Als die deutsche Nationalhymne in Rio gespielt wird, stimmen an der Kurt-Schumacher-Straße die meisten inbrünstig ein, Hand aufs Herz. Thomas Erlhoff ist jetzt in seinem Element. Seit 17 Uhr hat er die Plätze frei gehalten für seine Frau und Freunde. Am Rand, jenseits des schützenden Dach auf dem potentiellen Regenplatz sitzt Raymond Boyd. Kein Problem für den gebürtigen Schotten mit Wohnsitz in Buer: „Regen sind wir Schotten ja gewöhnt.“ Ein paar Meter weiter sind auch alle Liegestühle besetzt. Die Wetterfrösche prophezeien Gewitter? Pah! Die Fans wollen Tore sehen, bis es donnert. Die Schlange am Grill ist mit dem Anpfiff deutlich kürzer geworden.
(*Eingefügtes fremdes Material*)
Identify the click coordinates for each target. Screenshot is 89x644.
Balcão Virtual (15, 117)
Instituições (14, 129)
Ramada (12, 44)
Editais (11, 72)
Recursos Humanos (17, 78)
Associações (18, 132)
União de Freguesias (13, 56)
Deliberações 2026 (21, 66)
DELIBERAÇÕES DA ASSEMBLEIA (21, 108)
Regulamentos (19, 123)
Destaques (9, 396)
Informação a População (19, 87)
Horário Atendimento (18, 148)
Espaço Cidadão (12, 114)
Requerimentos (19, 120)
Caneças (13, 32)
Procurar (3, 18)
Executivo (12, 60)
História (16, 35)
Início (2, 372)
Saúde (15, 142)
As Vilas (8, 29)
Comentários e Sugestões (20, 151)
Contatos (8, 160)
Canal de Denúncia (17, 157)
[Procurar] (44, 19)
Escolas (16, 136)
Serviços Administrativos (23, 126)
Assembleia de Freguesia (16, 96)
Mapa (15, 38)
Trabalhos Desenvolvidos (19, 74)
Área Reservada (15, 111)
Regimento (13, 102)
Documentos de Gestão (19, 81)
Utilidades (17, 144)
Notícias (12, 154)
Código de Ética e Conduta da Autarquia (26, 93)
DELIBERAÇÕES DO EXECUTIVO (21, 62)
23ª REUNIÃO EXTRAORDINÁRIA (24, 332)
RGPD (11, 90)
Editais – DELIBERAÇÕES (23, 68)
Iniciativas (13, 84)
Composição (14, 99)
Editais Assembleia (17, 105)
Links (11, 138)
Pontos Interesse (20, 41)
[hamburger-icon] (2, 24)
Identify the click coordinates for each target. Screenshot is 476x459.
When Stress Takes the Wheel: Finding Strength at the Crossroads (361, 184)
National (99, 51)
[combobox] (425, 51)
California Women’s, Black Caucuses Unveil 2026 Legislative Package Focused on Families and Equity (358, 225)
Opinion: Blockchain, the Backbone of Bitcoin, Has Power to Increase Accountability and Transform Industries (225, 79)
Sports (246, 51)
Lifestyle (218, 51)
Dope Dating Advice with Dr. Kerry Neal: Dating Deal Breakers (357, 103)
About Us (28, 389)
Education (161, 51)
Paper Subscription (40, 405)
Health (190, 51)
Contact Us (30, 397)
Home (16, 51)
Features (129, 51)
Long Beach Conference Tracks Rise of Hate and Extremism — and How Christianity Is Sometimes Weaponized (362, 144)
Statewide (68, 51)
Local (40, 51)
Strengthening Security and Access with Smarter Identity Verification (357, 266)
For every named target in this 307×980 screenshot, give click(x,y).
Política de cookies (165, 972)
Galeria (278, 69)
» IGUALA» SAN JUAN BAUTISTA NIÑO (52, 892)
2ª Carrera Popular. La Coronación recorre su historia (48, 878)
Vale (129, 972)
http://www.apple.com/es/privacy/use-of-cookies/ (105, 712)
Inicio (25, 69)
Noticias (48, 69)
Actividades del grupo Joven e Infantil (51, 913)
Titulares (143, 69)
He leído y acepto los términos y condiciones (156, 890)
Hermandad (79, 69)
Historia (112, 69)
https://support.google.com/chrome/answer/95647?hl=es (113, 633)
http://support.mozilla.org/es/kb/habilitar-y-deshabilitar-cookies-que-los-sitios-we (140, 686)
Wir möchten sehen, wie das Spiel der Spiele in der Wiege des Schalker Fußballs gesehen wird. Die Straße dorthin ist erwartungsgemäß leer. Der Ersatzbus für die Linie 302 spuckt noch ein paar Fans an der Destille aus und fährt leer weiter. Ein roter PS-Protz gibt ordentlich Gas. Er setzt offenbar darauf, dass auch die Polizei Fußball sieht.
Im Vereinslokal Bosch laufen vier Fernseher. Es ist deutlich leerer als beim Open-Air in Buer – dafür umso rauchiger. Und in Punkto Leidenschaft macht den Fans hier so schnell keiner was nach.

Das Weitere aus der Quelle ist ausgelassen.